_Exercise description_
Copy out again, unchanged, the listing below from the line that has "Image resolution: width=468, height=2576." through the line that has "terapia acuatica con perros (86, 1734)".

_Records to use_
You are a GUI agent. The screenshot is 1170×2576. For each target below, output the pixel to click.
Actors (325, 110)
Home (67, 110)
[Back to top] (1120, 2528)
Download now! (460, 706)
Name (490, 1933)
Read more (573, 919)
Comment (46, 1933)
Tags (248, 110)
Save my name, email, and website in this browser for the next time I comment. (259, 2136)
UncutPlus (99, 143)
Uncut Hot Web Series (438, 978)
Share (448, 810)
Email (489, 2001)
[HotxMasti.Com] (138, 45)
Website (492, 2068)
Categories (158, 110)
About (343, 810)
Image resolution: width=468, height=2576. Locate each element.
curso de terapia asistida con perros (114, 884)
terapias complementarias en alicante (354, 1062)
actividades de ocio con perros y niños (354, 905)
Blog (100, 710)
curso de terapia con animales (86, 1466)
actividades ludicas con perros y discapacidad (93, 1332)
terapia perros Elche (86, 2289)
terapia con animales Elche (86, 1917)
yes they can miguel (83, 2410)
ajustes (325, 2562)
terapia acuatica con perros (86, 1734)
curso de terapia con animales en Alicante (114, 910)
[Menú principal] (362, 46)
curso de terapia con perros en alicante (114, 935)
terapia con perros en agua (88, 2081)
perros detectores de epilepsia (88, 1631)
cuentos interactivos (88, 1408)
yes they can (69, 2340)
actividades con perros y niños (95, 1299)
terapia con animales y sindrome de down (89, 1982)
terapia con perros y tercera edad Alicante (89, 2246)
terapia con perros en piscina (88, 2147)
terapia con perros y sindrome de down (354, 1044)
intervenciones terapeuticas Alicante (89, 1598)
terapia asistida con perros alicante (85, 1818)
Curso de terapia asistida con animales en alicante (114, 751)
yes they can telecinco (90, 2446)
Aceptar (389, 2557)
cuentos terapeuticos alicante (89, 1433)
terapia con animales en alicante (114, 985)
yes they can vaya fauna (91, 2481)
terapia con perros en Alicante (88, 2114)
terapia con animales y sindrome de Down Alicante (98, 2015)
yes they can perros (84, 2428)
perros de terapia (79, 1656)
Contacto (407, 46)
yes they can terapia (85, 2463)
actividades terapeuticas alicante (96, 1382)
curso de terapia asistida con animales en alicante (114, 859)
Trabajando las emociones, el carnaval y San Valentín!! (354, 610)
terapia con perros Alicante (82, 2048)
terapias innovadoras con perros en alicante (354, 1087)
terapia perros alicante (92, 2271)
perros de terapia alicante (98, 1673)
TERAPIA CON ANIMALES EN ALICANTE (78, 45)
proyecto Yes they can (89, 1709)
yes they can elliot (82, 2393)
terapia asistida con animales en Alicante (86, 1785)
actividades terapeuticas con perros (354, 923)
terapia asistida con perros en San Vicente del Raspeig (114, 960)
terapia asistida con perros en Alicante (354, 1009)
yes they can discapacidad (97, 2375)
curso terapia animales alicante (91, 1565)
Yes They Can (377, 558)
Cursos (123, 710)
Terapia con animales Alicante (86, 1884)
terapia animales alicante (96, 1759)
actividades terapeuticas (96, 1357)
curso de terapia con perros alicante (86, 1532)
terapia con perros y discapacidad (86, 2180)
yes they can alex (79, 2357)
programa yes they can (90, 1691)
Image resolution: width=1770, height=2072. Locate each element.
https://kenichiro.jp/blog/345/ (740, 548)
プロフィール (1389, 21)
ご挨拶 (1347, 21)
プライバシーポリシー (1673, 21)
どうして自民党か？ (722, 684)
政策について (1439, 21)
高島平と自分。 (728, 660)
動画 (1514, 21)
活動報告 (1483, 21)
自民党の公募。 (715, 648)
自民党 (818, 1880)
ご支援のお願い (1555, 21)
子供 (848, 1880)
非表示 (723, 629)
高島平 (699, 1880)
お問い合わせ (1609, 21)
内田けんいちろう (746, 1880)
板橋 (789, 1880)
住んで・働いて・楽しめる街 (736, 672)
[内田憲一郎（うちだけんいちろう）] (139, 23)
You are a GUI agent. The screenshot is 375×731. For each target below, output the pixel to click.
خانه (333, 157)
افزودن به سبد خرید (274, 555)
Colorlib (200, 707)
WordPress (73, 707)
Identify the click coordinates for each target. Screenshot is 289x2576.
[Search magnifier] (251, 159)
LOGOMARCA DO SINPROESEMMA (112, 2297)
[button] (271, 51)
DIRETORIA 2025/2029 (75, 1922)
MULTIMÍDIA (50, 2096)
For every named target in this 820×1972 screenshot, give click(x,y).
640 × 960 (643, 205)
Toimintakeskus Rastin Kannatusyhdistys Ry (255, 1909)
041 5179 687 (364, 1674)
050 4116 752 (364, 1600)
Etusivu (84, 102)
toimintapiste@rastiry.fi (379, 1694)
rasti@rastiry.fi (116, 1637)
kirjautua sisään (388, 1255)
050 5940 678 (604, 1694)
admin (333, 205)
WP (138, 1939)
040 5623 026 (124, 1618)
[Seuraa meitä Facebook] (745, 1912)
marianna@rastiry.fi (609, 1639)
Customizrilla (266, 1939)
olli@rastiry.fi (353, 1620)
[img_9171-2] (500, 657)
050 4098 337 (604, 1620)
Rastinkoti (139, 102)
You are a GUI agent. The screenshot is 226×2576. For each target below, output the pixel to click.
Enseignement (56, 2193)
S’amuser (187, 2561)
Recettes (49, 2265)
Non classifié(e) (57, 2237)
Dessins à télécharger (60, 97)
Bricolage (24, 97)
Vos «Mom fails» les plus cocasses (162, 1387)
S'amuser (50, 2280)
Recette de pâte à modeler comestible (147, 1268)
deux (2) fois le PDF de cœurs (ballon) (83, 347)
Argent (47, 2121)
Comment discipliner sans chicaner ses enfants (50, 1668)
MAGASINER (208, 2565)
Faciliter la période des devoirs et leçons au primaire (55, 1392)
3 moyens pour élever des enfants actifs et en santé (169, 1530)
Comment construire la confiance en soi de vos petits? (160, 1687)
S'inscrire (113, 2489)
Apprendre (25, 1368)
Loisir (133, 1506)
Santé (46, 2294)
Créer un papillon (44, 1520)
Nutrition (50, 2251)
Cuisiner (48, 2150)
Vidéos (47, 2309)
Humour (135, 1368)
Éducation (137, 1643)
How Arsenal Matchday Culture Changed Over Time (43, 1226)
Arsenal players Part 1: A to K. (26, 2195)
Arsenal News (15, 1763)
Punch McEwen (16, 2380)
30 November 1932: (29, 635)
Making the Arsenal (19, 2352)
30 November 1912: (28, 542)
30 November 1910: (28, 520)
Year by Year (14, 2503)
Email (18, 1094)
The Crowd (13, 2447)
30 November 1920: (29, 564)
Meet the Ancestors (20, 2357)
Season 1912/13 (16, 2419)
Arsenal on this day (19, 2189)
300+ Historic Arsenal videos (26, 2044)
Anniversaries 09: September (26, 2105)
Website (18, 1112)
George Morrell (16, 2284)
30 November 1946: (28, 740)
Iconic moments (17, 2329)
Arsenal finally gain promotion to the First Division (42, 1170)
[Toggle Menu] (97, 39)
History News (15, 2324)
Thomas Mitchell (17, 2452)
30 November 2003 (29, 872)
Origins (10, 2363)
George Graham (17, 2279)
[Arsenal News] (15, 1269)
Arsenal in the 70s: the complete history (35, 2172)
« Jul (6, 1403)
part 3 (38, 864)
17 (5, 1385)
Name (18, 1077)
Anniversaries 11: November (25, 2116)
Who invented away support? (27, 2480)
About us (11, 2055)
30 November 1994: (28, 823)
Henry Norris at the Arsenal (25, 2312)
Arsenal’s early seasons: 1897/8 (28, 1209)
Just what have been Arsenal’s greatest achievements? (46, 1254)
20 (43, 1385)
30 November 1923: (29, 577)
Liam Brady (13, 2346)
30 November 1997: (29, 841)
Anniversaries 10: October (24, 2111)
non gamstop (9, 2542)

_Result below_
Image resolution: width=468, height=2576. Locate each element.
curso de terapia asistida con perros (114, 884)
terapias complementarias en alicante (354, 1062)
actividades de ocio con perros y niños (354, 905)
Blog (100, 710)
curso de terapia con animales (86, 1466)
actividades ludicas con perros y discapacidad (93, 1332)
terapia perros Elche (86, 2289)
terapia con animales Elche (86, 1917)
yes they can miguel (83, 2410)
ajustes (325, 2562)
terapia acuatica con perros (86, 1734)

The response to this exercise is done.